While there was no way I was voting for anybody associated with either Saul Alinsky or (!) Bill Ayers, I, too, have always found the reaction to Mac's decision to be bizarre. I mean, either we had a crisis or we didn't. I thought a responsible adult (or patriot) saying "Forget kissing babies, we've got work to do!" was impressive, but, of course, the electorate wanted an American Idol contest - that's not a dig at Ann but just how I saw it - and anybody that treated governing like it was important was disqualified.

Sanjaya won.

BAS said...

You can use such logic for anything.

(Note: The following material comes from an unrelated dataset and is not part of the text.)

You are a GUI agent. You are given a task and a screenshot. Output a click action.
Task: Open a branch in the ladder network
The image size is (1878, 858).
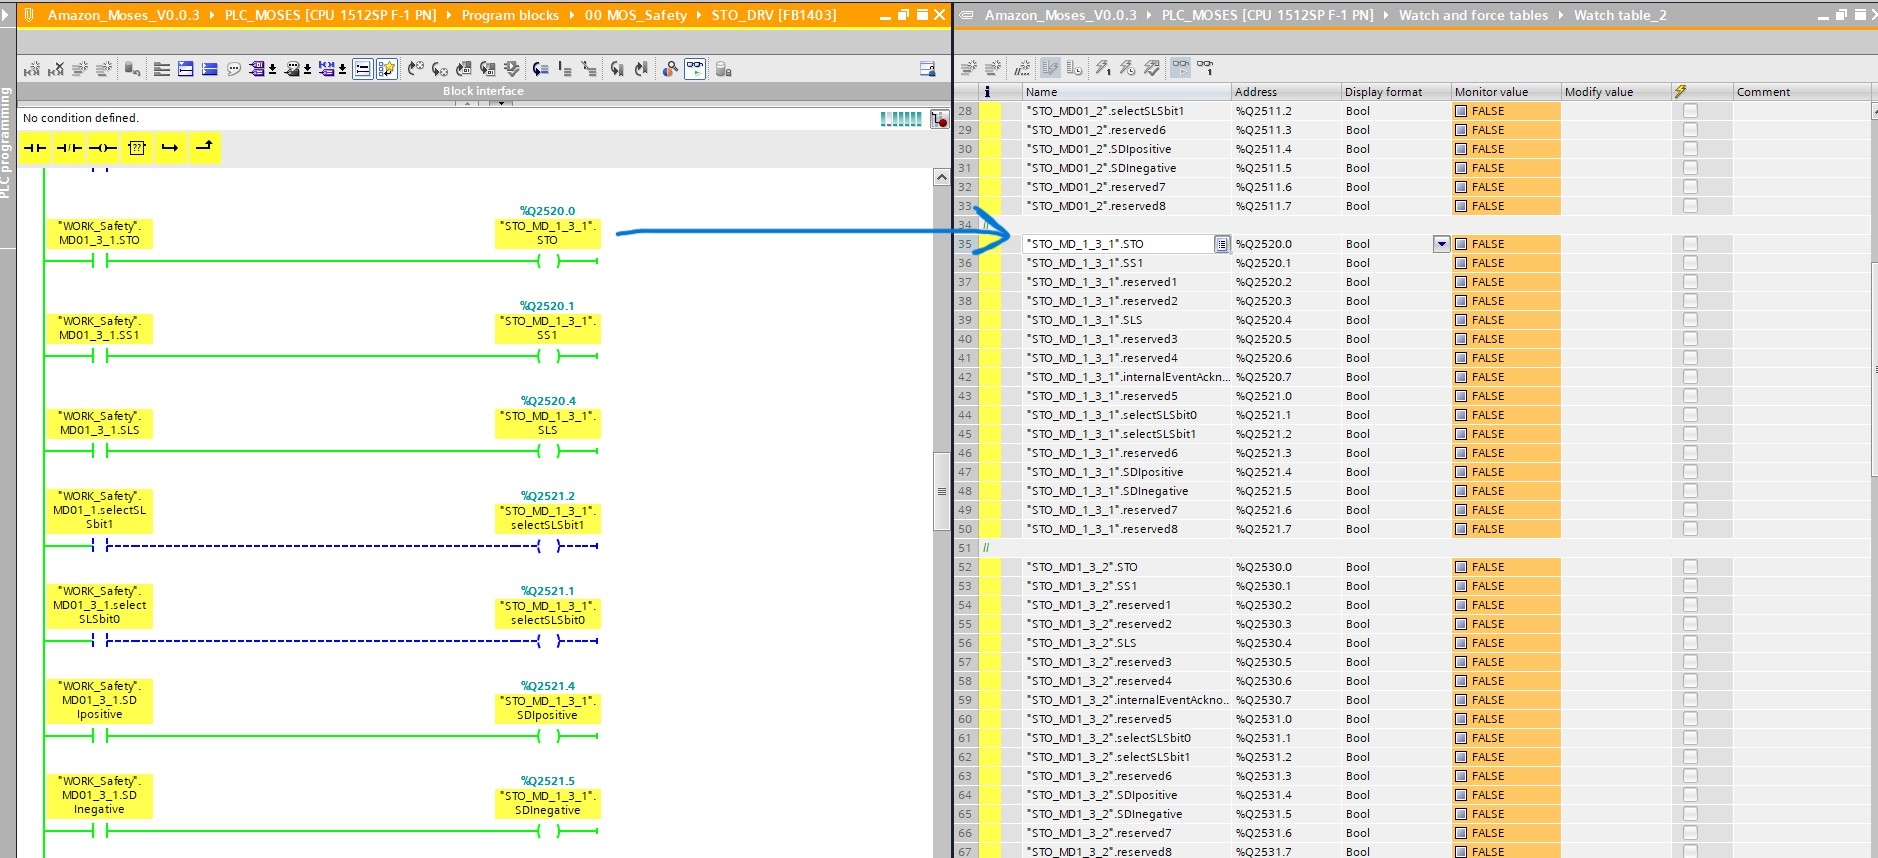coord(170,148)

Then you should have voted for Gore because for the next eight years we had to hear how stupid Bush was and how clever Al Gore was.

Richard Fagin said...

Prof. Althouse, your arguments are persuasive and you backed them up with evidence of your judgment prior to events takinkg place. The one exception I take to your post is summed up in your statement that, "[t]he Democrats did a lot more damage than I thought possible."

I think the extent of the damage done by the Democrats was as foreseeable as the benefits you predicted for the election of President Obama. In my opinion, the damage done outweighs the benefits, and by a wide margin. Even if McCain would have gone along with some of what the Congress came up with in 2009-2010, the worst of it would likely have been avoided. What good is it if the President finally takes certain national security issues seriously when he and his fellow Democrats have come close to putting the country in a financial hole from which it may well be impossible to emerge?

amba said...

think about all the angst there would be right now over the lost opportunity to experience the brilliant hope that was Barack Obama. Instead of the wistful imaginings of the glories of Obama administration that could have been, we have the reality.

Now THAT is a good point.

Famous Original Mike said...

We needed Pontius Pilate to have Jesus sort of thing?